■ **Directions for this task**: Include no pictures. Output exactly the lines from the one that contains "1691x644 pixels." through the final line of the entries.

■ **Exercise data**:
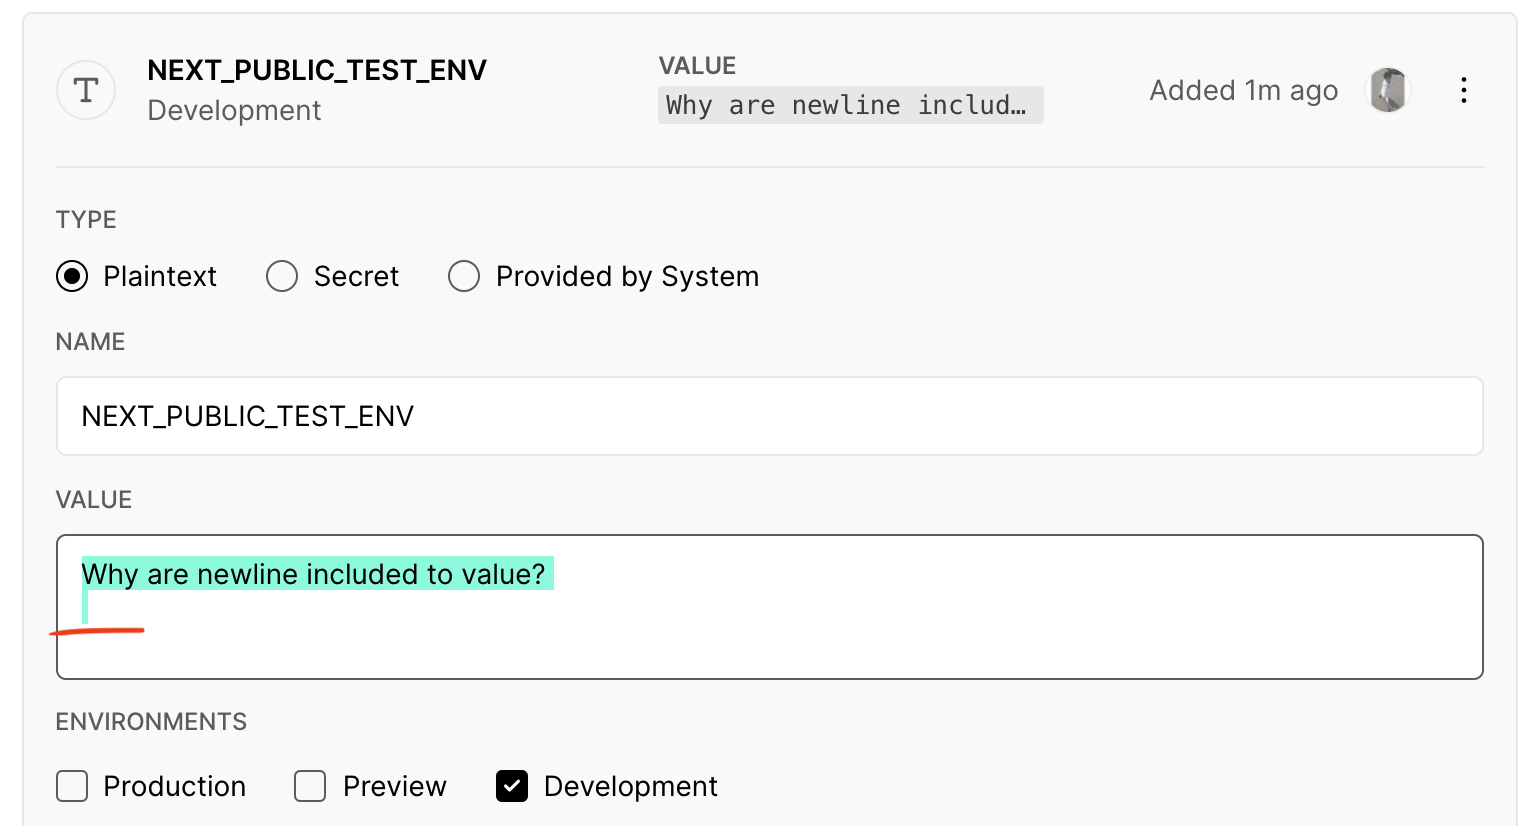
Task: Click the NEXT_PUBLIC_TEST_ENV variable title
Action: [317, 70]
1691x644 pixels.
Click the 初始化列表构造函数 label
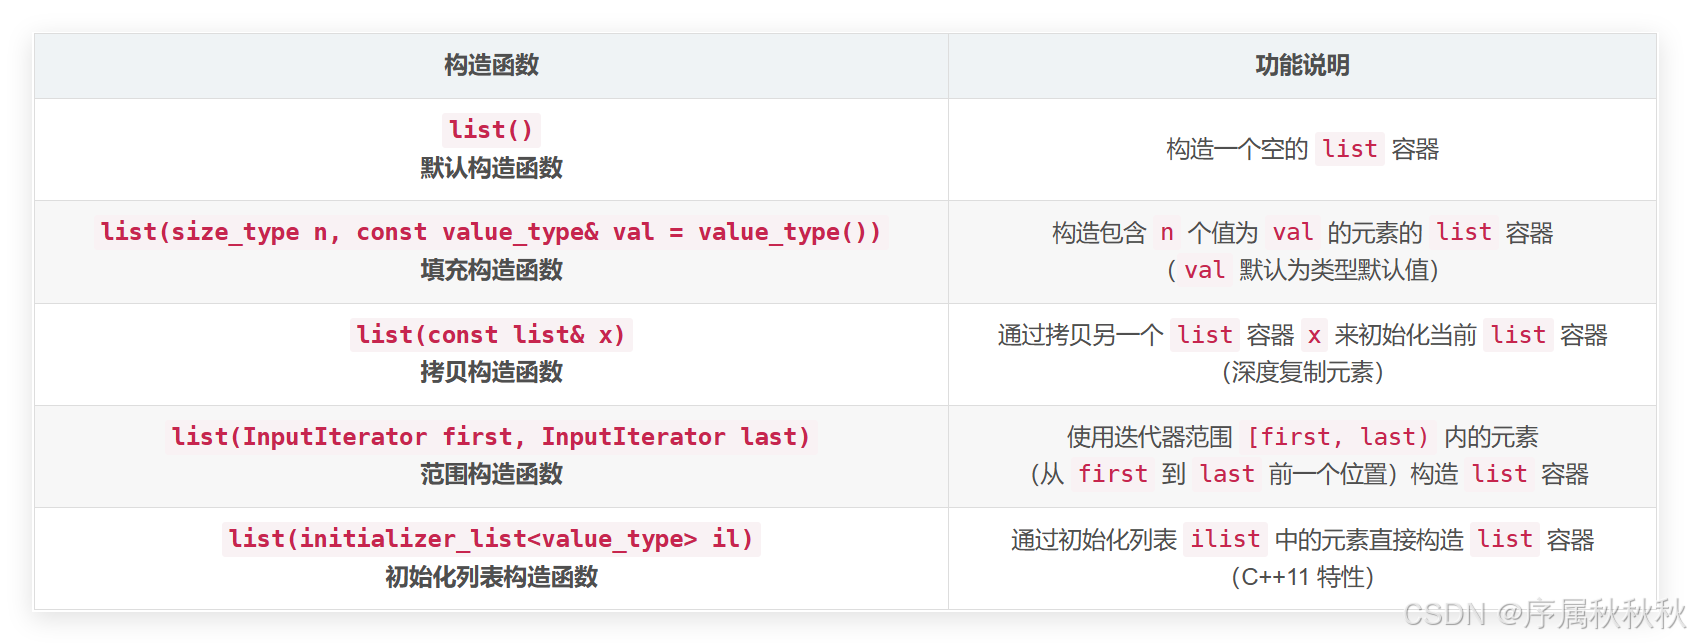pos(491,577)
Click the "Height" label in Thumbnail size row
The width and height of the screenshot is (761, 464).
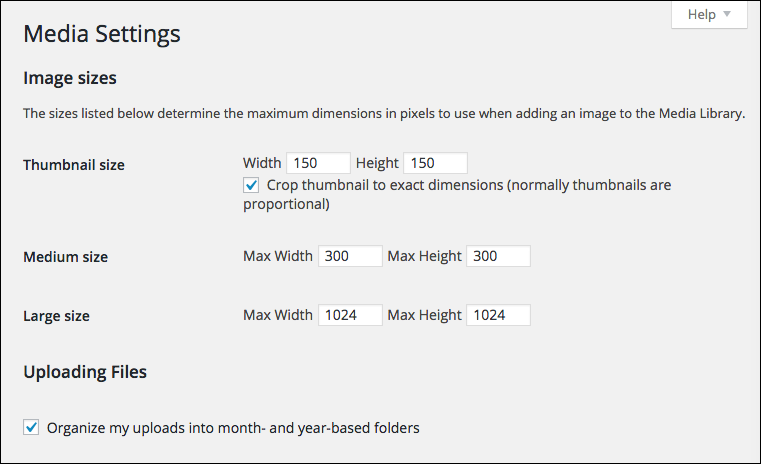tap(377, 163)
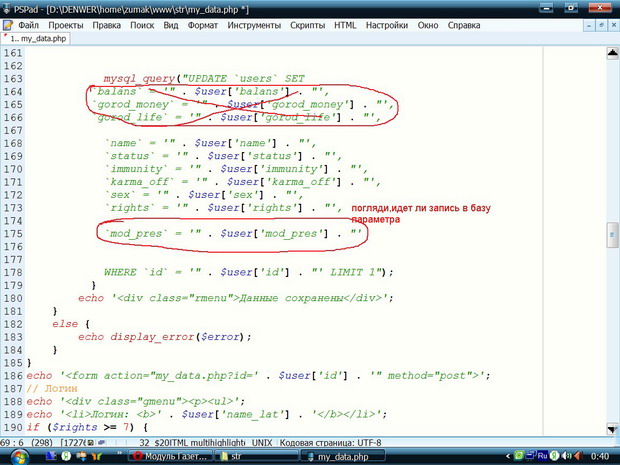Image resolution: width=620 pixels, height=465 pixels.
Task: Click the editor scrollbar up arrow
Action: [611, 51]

■ **Written solution**:
1691x644 pixels.
Click the 初始化列表构造函数 label
pos(491,577)
Click the "Height" label in Thumbnail size row
The width and height of the screenshot is (761, 464).
tap(377, 163)
Image resolution: width=620 pixels, height=465 pixels.
Task: Click the editor scrollbar up arrow
Action: [611, 51]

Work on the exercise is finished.